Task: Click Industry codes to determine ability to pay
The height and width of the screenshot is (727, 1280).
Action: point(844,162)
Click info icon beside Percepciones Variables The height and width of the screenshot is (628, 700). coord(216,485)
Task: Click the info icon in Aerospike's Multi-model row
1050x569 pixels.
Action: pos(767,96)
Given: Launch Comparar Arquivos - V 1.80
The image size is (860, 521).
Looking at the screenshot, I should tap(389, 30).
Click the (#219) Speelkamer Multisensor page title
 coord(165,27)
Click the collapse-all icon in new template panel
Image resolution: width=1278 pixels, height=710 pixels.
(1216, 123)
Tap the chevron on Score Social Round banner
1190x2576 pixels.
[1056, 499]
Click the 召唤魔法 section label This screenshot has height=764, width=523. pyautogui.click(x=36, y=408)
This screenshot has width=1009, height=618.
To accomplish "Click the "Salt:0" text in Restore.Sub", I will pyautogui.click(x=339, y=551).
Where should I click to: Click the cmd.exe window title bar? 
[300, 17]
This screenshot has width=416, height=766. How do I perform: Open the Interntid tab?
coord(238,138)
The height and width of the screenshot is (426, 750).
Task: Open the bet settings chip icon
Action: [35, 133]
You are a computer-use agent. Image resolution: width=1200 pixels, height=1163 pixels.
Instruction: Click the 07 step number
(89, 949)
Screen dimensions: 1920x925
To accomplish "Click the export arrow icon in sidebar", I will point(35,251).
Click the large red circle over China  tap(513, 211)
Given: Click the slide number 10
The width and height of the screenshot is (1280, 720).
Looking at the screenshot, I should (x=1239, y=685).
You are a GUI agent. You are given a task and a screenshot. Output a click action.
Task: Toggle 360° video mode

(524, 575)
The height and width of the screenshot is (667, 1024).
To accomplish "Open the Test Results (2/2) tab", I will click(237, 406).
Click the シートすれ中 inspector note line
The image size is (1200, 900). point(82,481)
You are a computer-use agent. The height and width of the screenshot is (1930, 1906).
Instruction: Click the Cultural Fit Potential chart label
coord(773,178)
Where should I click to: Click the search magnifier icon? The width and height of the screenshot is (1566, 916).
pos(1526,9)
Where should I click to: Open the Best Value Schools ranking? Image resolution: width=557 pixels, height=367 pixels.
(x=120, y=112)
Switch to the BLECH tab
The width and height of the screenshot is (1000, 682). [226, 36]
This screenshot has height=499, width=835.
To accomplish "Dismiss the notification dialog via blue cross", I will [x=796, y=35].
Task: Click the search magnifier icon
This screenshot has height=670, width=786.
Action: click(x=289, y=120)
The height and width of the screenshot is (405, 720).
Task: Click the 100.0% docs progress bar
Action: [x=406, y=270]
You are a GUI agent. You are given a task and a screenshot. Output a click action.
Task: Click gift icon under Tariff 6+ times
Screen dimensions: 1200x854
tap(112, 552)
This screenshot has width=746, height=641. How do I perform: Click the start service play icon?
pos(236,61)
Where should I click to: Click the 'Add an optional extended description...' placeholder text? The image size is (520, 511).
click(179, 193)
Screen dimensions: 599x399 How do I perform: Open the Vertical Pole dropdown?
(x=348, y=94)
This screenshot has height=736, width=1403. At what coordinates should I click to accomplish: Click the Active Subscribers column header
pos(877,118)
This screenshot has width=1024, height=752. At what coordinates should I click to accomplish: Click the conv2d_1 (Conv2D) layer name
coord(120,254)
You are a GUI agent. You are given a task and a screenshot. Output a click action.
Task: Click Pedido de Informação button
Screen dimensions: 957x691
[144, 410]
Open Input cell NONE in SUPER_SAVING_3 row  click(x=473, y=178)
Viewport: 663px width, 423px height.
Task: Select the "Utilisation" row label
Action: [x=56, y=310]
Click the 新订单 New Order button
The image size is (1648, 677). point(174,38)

========================

WHAT YOU WILL DO: Look through the records and gather each line with the word "computer".

SOLUTION TO THE PROBLEM:
You are a computer-use agent. Image resolution: width=1200 pixels, height=1163 pixels.
You are a computer-use agent. The height and width of the screenshot is (1930, 1906).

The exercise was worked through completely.